The occupants of the building gradually vacated it with the Council of the Northern Ireland War Memorial moving to nearby Talbot Street in 2006 and selling the building. The Council took with them original features including a stained-glass memorial window by Stanley Murray Scott, a Belgian-marble memorial plaque, copper frieze by James McKendry and rolls of honour for the two world wars.

The building continued to be used as offices and was owned by a number of people, including Liverpool-based property developer Lawrence Kenwright. In 2010 the empty ground floor was marketed as a potential site for a bar and restaurant but was instead, from 2011, leased as offices for Colliers.

== Redevelopment proposals ==
In 2015 then owner CBRE Group put the War Memorial Building up for sale with an asking price of £850,000. In 2021 Northern Irish firm SOM Properties purchased the building. The building, which is grade B2 listed, is currently empty and has been placed on the Heritage at Risk Register.
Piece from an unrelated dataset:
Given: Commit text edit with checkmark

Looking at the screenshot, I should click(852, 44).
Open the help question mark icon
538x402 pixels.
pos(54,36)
Following several plans to convert the structure into a hotel SOM Properties applied for planning permission for a conversion in September 2022. The application outlines a refurbishment into a 120-bedroom hotel with a rooftop bar and restaurant. The plans include for a 6-storey extension at the rear with the creation of a courtyard, and removal of most of the concrete façade.

The plans would also reopen Sugar House Entry, one of the Belfast entries that was blocked up in the 1970s for security reasons. Sugar House Entry was formerly home to a number of inns, one of which was the first meeting place of the Society of United Irishmen.